Herzog once delivered his verdict on the French New Wave master, calling him an “intellectual counterfeit,” a criticism that has been wagered towards Godard on more than one occasion. He declared, via Werner Herzog: a Guide for the Perplexed: “Compared to a good kung fu film, someone like Jean-Luc Godard is intellectual counterfeit money.”
Orson Welles
Citizen Kane is a film so highly praised that it has become synonymous with the highest achievements of filmmaking. Orson Welles directed the movie when he was just 26 years old, also starring in the leading role. Both Welles and Godard exerted tremendous influence over cinema, yet Welles was not fond of Godard’s approach to the medium.
He explained: “His gifts as a director are enormous. I just can’t take him very seriously as a thinker — and that’s where we seem to differ, because he does. His message is what he cares about these days, and, like most movie messages, it could be written on the head of a pin.”
Quentin Tarantino
Quentin Tarantino is essentially a walking film encyclopedia, so it is no surprise that he is well-versed in Godard’s work. As a young man working in a video store, he had easy access to thousands of titles, and he was particularly drawn to many of Godard’s films, which he studied intently.
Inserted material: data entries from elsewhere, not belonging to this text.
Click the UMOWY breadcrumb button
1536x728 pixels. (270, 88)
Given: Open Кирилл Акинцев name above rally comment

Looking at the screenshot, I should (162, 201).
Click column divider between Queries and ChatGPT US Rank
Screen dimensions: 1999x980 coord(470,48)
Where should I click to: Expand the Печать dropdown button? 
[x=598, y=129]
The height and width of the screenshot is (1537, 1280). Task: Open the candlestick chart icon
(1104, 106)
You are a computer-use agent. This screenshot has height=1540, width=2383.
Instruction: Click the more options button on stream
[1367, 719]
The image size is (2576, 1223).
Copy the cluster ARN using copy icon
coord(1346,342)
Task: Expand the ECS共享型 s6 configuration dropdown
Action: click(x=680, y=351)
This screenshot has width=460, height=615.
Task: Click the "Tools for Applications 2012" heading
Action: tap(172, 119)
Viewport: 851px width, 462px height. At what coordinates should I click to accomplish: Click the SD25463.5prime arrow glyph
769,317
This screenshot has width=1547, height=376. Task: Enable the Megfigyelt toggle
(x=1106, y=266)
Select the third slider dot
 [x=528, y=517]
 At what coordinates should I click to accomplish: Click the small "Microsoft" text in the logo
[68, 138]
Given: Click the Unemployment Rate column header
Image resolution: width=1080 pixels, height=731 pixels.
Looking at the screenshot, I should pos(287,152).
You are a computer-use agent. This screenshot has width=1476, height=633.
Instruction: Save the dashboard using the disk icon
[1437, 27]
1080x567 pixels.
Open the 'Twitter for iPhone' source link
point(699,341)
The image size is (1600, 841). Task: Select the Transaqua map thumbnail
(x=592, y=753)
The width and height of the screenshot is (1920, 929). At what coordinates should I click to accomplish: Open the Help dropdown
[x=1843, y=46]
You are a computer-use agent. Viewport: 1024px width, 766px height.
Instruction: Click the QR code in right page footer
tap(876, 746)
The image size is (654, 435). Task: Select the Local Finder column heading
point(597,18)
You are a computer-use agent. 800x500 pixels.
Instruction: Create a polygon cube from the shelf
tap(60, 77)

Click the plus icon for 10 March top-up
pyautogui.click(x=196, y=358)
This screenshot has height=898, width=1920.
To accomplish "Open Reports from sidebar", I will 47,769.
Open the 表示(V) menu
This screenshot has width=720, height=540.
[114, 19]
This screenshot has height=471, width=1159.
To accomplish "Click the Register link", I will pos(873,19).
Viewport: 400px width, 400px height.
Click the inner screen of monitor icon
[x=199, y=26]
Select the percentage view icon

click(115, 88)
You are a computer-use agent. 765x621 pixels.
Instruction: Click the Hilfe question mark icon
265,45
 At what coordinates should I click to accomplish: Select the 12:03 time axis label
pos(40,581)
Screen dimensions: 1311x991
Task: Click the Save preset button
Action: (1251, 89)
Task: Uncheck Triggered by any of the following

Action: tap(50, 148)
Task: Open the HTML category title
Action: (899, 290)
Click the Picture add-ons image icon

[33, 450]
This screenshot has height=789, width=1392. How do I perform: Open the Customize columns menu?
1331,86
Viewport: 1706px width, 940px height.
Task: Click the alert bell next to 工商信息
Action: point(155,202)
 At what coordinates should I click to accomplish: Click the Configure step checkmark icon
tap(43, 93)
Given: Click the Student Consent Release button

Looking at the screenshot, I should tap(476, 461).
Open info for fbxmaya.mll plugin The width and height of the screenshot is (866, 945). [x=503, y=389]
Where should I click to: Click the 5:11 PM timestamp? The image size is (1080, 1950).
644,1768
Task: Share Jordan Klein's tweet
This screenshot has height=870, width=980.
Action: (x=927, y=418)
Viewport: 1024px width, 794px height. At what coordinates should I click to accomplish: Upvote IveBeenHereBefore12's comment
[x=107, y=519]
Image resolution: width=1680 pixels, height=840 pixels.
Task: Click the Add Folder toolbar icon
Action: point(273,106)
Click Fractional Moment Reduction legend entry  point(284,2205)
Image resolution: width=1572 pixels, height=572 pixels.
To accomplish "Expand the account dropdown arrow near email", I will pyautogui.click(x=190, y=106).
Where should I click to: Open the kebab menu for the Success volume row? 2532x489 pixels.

He once said: “To me, Godard did to movies what Bob Dylan did to music: they both revolutionised their forms.”
However, he later explained that he had outgrown the filmmaker’s work, stating that he is “not really a big fan of Jean-Luc Godard anymore,” Tarantino continued. “I think Godard is kind of like Frank Frazetta. You get into him for a while, and he’s like your hero for a little bit. You start drawing shit like him, and then you outgrow. I think that’s what Godard is, at least for me anyway, as a filmmaker.”
François Truffaut
Alongside Godard, François Truffaut was one of the French New Wave’s biggest names and most successful directors. Both filmmakers worked together during the early years of their careers, with Truffaut helping Godard formulate the story that became Breathless. However, they eventually fell out at the end of the 1960s after the pair clashed politically. The feud between them was bitter, continuing up until Truffaut’s death in 1984.
One instance involved Godard sending Truffaut a furious letter after watching Day for Night. He criticised the director for his filmmaking skills, calling him “a liar.” In return, Truffaut sent Godard a letter which included the lines, “I have read it and find it disgusting. It is because of this that I feel that the time has come to tell you, at length, that in my view, you are behaving like a shit.”